**Given records:**

--- --- ---

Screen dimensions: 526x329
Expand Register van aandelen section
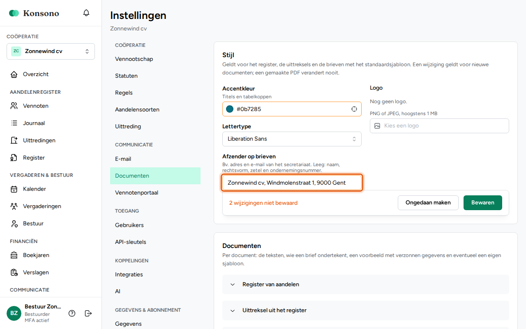[366, 284]
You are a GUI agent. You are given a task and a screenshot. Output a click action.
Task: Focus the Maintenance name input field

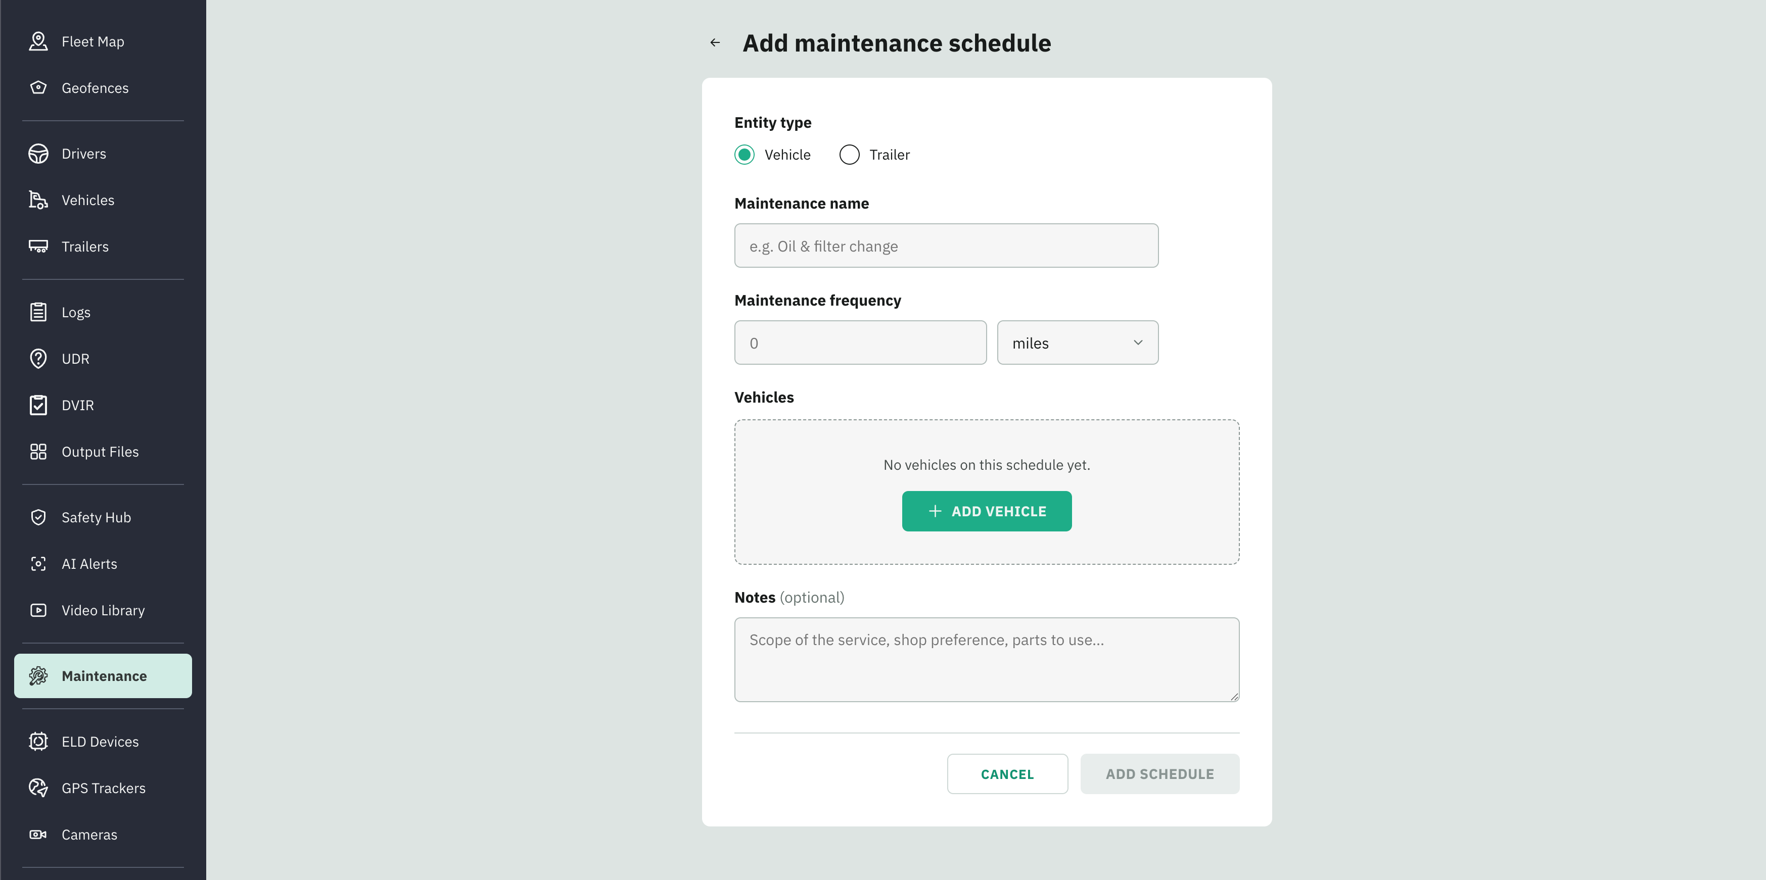[946, 246]
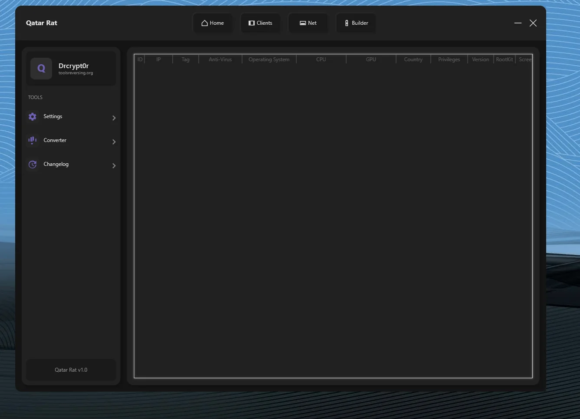
Task: Click the Clients panel icon
Action: pyautogui.click(x=251, y=23)
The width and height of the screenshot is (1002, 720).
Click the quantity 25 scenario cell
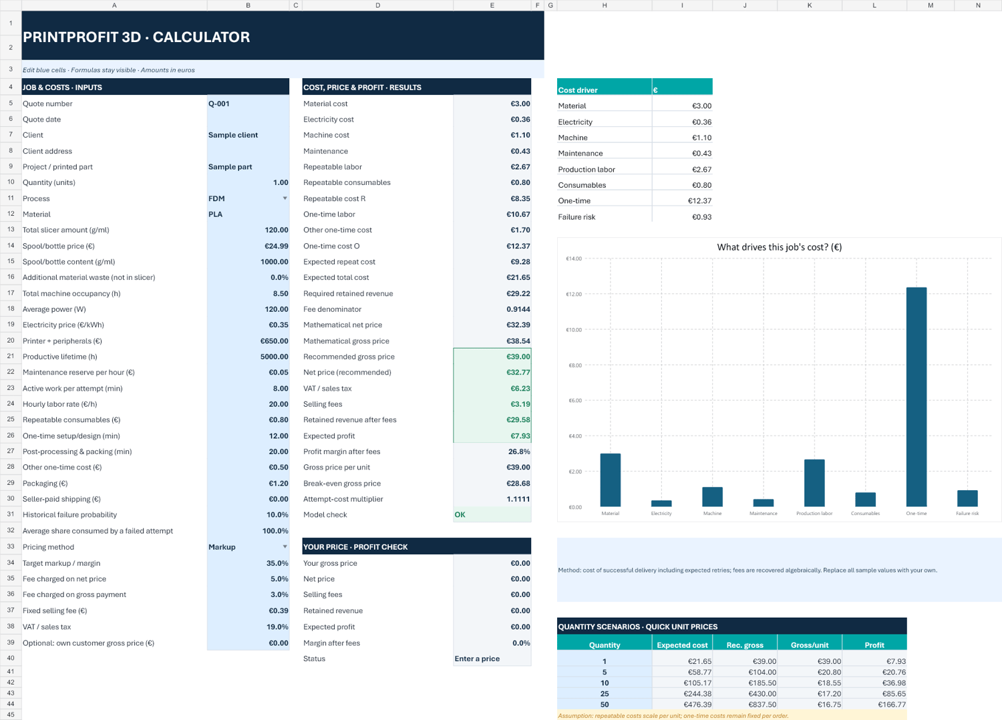coord(605,694)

--- --- ---

**Objective:**
Rewrite all of the data above, replacing "screenshot" with "screen capture" and keeping everything else the same. Leave the pictures out.

**Answer to this problem:**
Screen dimensions: 526x329
Expand Register van aandelen section
[366, 284]
You are a GUI agent. You are given a task and a screen capture. Output a click action.
Task: Focus the Maintenance name input field

[946, 246]
Task: Click the Clients panel icon
Action: pyautogui.click(x=251, y=23)
The width and height of the screen capture is (1002, 720).
Click the quantity 25 scenario cell
coord(605,694)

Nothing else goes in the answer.